GitHub仓库中AI使用特征与演变的实证研究:来自代码注释的证据
阅读原文· arxiv.org研究分析了35,361条明确提及AI的GitHub代码注释及关联代码块,通过开放编码建立AI辅助开发活动分类法,并使用LLM分类器与Dawid-Skene模型标注全量数据。还分析了12,996条后续提交消息,追踪代码演变及2022年12月至2026年3月的时间趋势。结果显示,开发者主要用LLM进行代码实现,其次是增强、调试、文档和测试。后续提交常涉及重构清理、功能集成和Bug修复。随时间推移,AI引用从直接代码生成转向知识支持和代码增强。AI工具正嵌入为协作支持机制。

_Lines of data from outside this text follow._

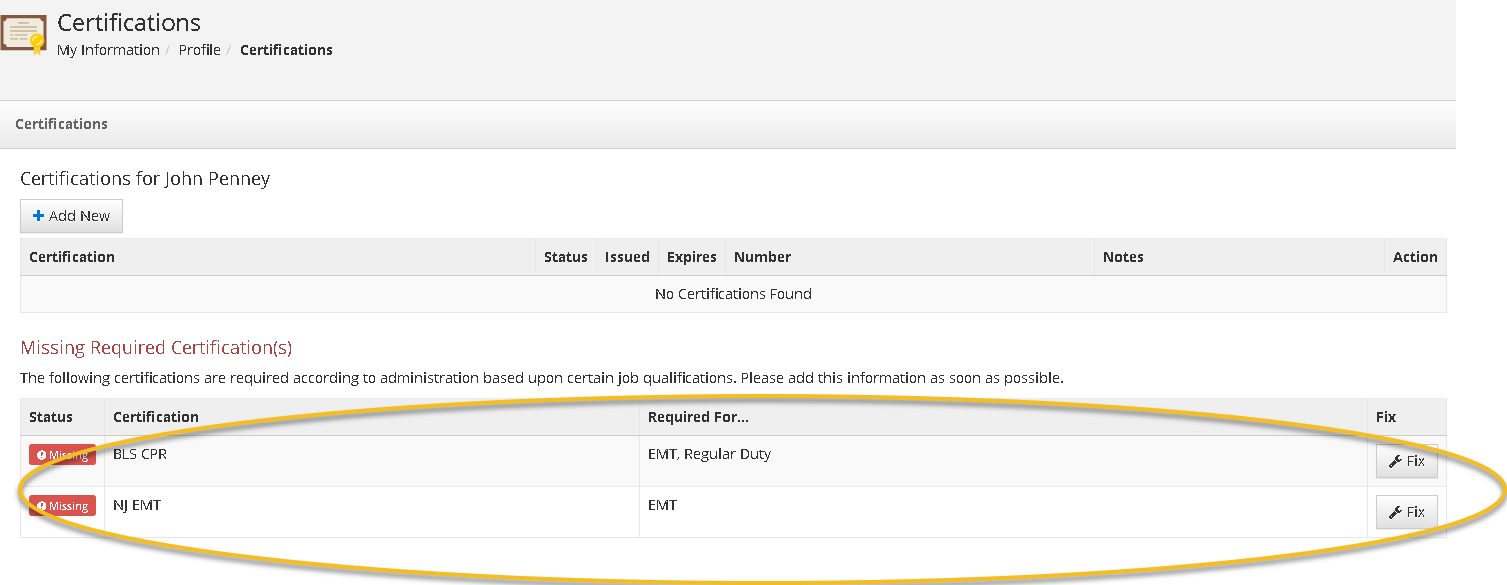Click the Notes column header
This screenshot has width=1507, height=585.
pyautogui.click(x=1122, y=257)
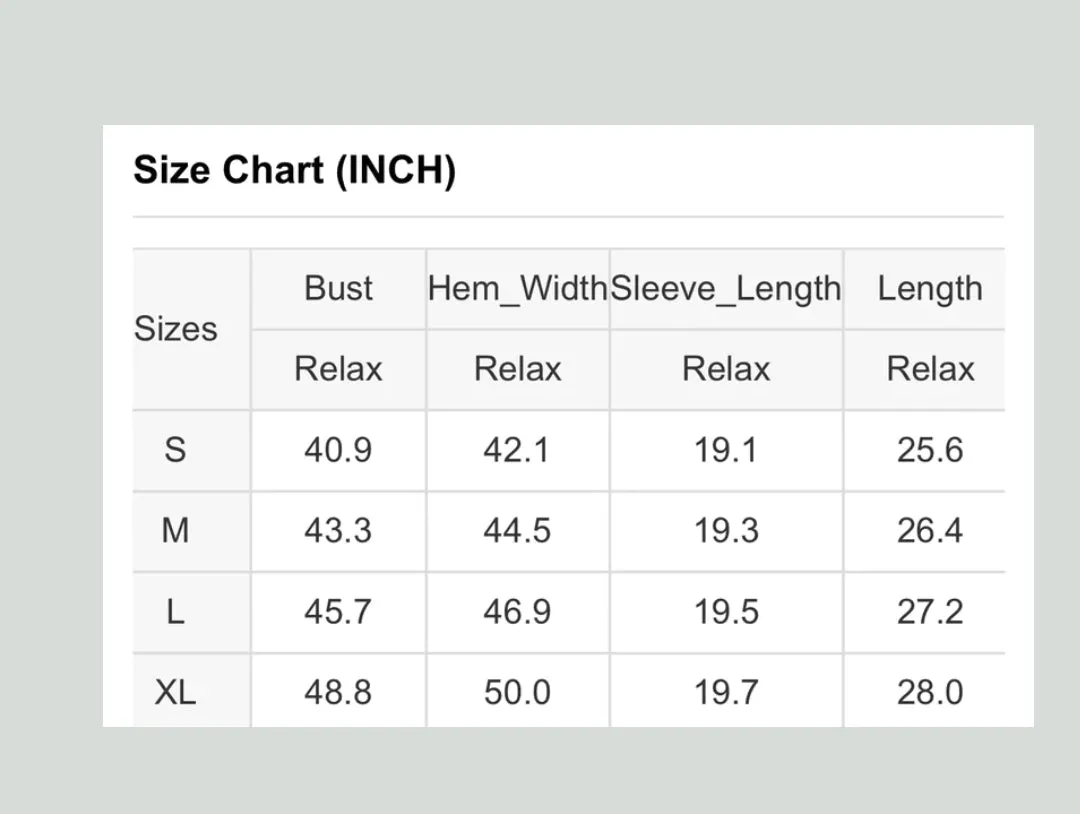Select the Relax subheader under Length
Screen dimensions: 1080x814
click(930, 368)
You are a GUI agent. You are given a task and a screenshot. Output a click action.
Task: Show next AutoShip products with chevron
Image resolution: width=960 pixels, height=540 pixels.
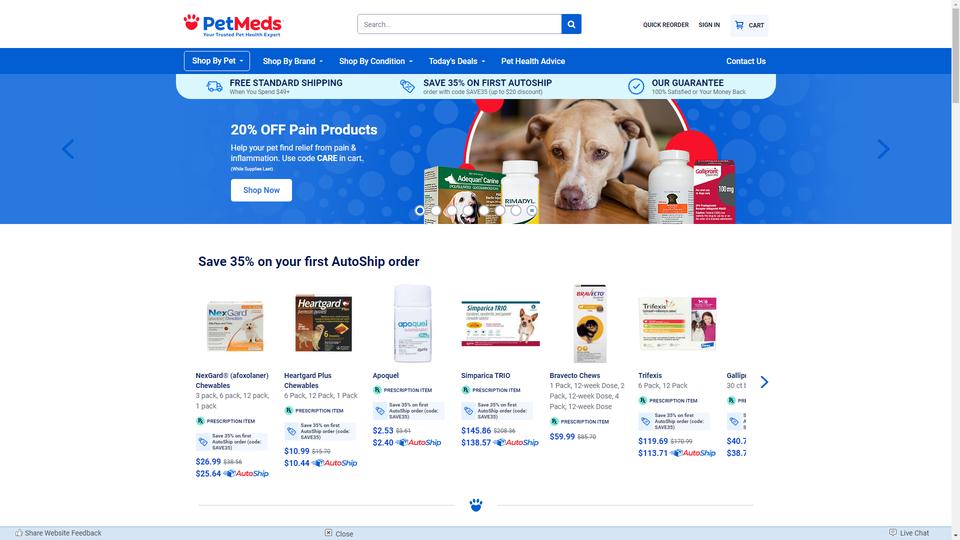pyautogui.click(x=764, y=382)
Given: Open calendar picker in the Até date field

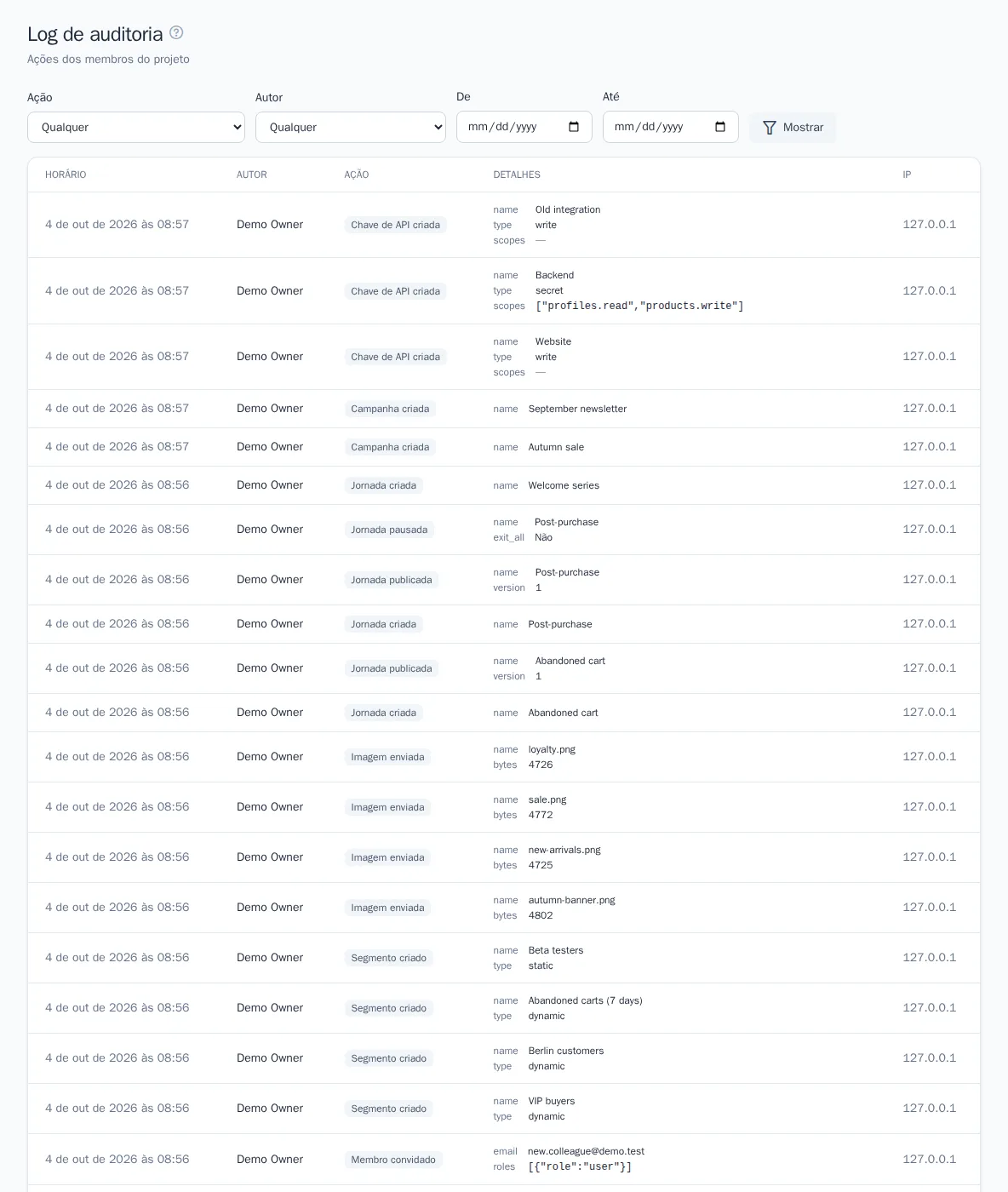Looking at the screenshot, I should point(720,127).
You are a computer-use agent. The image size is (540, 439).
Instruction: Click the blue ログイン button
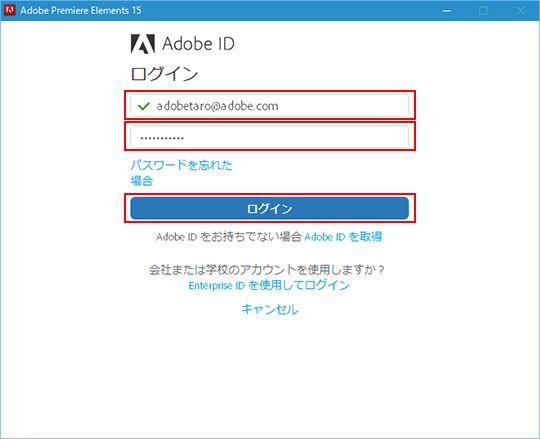(x=270, y=208)
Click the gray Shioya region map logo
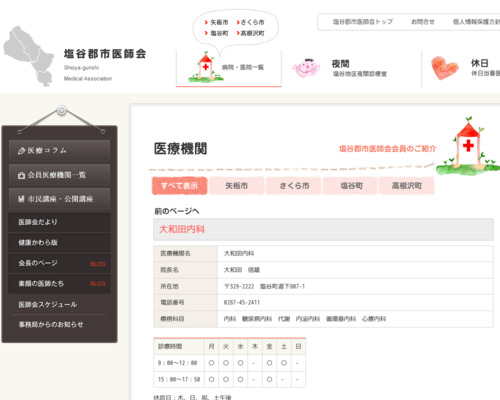 29,56
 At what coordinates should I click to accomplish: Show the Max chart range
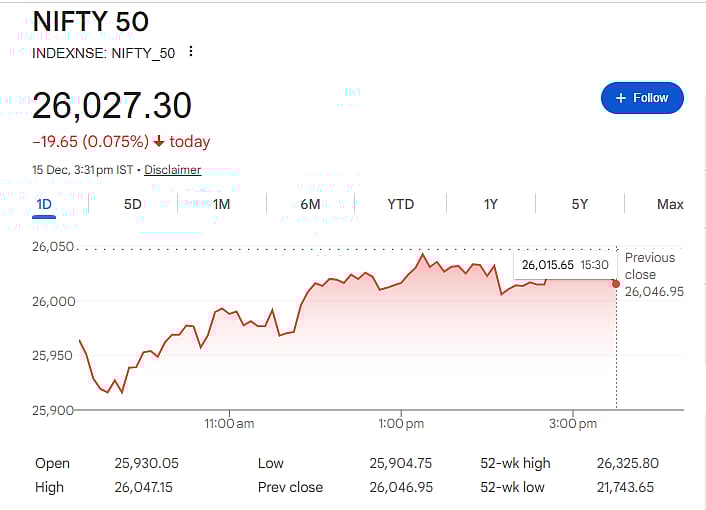click(x=670, y=204)
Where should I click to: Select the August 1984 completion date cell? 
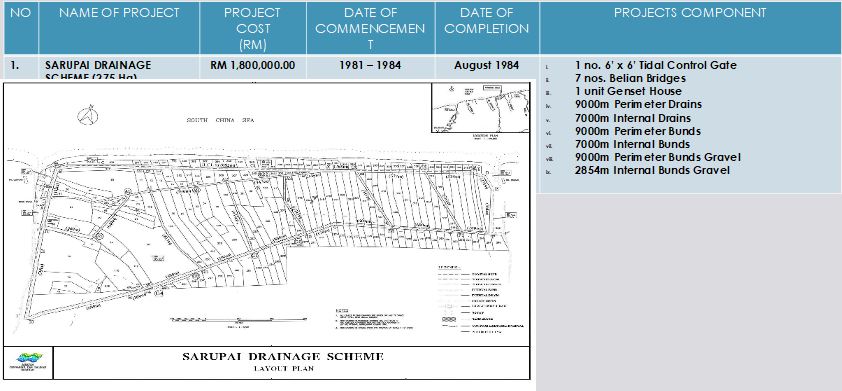[x=487, y=66]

Developers increasingly use AI tools such as ChatGPT, Copilot, and Claude in everyday software workflows, but prior studies often evaluate LLM outputs in isolation rather than examining how developers adapt them in real projects. We analyze 35,361 GitHub code comments that explicitly reference AI use and their associated code blocks. We first open-code 500 unique comments and code blocks to derive a taxonomy of AI-assisted development activities, then annotate the full dataset using two LLM-based classifiers and aggregate predictions with Dawid-Skene expectation-maximization. We also analyze 12,996 subsequent commit messages to study how AI-assisted code evolves after introduction, and examine temporal trends from December 2022 to March 2026. Our results show that developers primarily use LLMs for code implementation, followed by code enhancement, debugging, documentation, and testing. Subsequent commits frequently involve refactoring and cleanup, feature integration and extension, and bug fixing, indicating sustained human oversight in adapting AI-assisted code. Over time, AI-referencing comments shift from direct code generation toward knowledge and conceptual support and code enhancement. These findings suggest that AI tools are becoming embedded not only as code-generation aids, but also as collaborative support mechanisms whose outputs are refined, extended, and corrected by developers over time.